いつから袷を着ようかな、とか単衣にしようかな、なんてお悩みはないでしょうか? 特に季節が切り替わる時期はどうしたらいいのと聞かれることが多いです。
「きものの不安をスッキリ解決!」(河出書房)でも言っている通り、礼装ではないきものはファッションでありその人が好きに着たらいいものだと思っています。真冬に麻のきものを着ていたって、別にいいわけです。
でも基本的なことを抑えておきたいとか、まわりの方とのバランスを考えたいと言うようなこともあると思います。

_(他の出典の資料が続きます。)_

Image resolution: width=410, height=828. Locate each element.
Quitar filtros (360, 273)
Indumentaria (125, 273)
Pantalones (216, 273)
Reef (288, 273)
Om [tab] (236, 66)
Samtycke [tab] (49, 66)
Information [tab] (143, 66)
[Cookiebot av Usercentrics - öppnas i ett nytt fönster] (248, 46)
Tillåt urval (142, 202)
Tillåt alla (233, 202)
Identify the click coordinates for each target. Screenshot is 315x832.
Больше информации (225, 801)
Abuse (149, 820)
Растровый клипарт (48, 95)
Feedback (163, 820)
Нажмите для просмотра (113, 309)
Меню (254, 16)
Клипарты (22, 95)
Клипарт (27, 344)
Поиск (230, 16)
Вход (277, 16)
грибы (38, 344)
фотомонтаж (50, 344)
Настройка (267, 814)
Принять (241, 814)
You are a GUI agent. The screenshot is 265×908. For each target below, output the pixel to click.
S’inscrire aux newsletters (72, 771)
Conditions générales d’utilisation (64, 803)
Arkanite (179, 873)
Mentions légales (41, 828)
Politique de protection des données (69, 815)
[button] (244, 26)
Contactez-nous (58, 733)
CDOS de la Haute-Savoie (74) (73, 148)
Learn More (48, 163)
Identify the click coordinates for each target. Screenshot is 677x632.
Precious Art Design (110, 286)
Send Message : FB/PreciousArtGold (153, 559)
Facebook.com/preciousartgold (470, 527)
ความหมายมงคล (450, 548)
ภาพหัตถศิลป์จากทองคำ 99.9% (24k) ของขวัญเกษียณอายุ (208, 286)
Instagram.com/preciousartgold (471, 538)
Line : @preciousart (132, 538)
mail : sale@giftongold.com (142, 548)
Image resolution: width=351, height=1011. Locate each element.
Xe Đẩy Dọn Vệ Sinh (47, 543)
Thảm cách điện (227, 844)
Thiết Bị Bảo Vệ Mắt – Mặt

今回はそんなときの「しきたりも体感も大切にしつつ、季節・気候に対応したきものの移り変わり」について解説していきますね。
生地あいや色目にも季節の移ろいがある
昔は「後に残すのは野暮」と言われ、季節の先取りはいいけれども、後には残さない。例えば9月になったら暑くても夏物は着なかったりしたものです。
でも、今はそのあたりもとても緩くなり、「後に残す」云々というのも気にせず、気温や体感にあわせてきものを着る方が増えてきました。
まずは着る期間が一番長い「袷」。袷は10月から5月まで着るとされていますが、温暖化が進んだ今、普段着で10月や5月に袷を着ることは少なくなっていると思います。
今は11月から3月。洋服で言えばダウンコートを着たいくらいの時期が袷のシーズンかなと感じます。
同じ袷でも、シャキッとしてつるんとした印象の袷と、ぽってりとした印象のものがありますよね。メーカーが同じでも、糸質の違いなどでツルンとした織とポテっとした織では、温かみや温度感が違います。
生地感や肌合いで、着るのに相応しい時期が変わるのではないでしょうか。もちろん真冬につるんとした生地でもいいのですが、ほっこりした生地のほうが暖かみを感じます。
また、色も季節感におおいに関係します。寒い時期は暖かみを感じる色、暖かくなっていく時期には爽やかな色、というような感覚もありますよね。
例えば、上のぽってりとした縮緬の絞りの着物は暖かみがあるので寒い時期に着て、春に向かう3月4月には着ていません。
逆に綸子系でヒタッとした生地で白いこちらの袷は、寒さに向かう時期に着ると寒々しい感じがしてしまうので、1月以降の春先に向かう時期に着るようにしています。
このように、その着物の質感や色をこれから向かう季節の方向性に合わせるのが、きものの移ろいのコツかと思います。